How to Be Mentally Resilient

Challenge problematic thinking., Set goals., Be a realistic optimist., Give yourself permission to feel your emotions., Set aside time to process your emotions., Write about your experiences., Let go of your entitlement., Don’t expect to be happy...

8 Steps 5 min read Medium

Step-by-Step Guide

  1. Step 1: Challenge problematic thinking.

    The way you look at setbacks can have a serious impact on whether or not you can muster the strength to try again.

    When something doesn't turn out the way you hoped, you may have an automatic response that you're not even aware of, a response that puts an unnecessarily negative spin on the situation.

    When you experience a setback, take a few deep breaths to calm down, and try to notice what messages you are giving yourself.

    Challenge the thoughts that impede your resiliency.Asking yourself a few key questions may help you see where you may have road blocks to resilience.

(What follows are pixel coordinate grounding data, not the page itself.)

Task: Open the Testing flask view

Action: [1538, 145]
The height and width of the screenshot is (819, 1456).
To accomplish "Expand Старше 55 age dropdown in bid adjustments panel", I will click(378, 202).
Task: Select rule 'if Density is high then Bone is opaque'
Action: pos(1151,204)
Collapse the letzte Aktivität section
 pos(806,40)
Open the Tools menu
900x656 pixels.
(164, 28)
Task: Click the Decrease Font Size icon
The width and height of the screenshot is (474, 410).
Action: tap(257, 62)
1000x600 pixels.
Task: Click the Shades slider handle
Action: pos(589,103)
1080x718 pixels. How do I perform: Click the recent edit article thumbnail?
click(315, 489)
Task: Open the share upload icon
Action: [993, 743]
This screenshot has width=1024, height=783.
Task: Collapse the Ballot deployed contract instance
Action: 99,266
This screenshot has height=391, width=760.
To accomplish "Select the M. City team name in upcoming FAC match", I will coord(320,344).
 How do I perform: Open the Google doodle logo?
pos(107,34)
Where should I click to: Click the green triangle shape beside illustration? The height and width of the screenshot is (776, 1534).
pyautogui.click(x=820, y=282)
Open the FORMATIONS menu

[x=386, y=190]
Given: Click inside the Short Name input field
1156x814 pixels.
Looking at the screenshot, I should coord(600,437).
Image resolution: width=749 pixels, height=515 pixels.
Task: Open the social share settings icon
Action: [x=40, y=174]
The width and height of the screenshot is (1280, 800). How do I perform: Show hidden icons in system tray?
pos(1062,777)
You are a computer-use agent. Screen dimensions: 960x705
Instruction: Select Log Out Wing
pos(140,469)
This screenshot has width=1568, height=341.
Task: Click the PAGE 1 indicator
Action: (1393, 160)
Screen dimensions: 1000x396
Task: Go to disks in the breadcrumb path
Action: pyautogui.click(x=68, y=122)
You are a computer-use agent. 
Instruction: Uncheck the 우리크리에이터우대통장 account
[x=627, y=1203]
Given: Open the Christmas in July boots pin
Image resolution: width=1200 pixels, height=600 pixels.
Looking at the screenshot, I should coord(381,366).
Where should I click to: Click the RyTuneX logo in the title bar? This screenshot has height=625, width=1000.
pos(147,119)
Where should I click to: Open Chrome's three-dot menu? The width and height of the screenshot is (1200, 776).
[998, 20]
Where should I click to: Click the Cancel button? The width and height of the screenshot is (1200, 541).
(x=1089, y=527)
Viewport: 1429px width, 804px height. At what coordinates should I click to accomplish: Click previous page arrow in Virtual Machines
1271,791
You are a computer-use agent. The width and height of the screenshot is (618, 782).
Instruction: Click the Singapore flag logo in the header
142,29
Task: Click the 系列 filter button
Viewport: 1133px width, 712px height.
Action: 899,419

    Do you view setbacks as temporary or permanent? (For instance, do you say "Well, I didn't get that job," or, "No one is ever going to hire me"?) Do you let them affect unrelated areas of your life? (Do you say "I'm not a very fast reader," or "I'm dumb and not good at anything"?) Do you blame yourself when bad things happen? (Do you say, "That relationship didn't work out because he's not ready to commit" or "He dumped me because I'm unlovable and not a good partner"?) When you identify negative self-talk, it can help to challenge those thoughts.

    You can do this by writing the statement ("I'm dumb and not good at anything") on a piece of paper, then make two columns.

    In one column, write the evidence that supports the thought ("I couldn't finish the reading comprehension part of my exam in time") and in the other column, write the evidence that disproves the thought ("I get A's in my science and math classes, and I do really well in English when I am able to read at my own pace.

    I'm also good at soccer and singing.")
  2. Step 2: Set goals.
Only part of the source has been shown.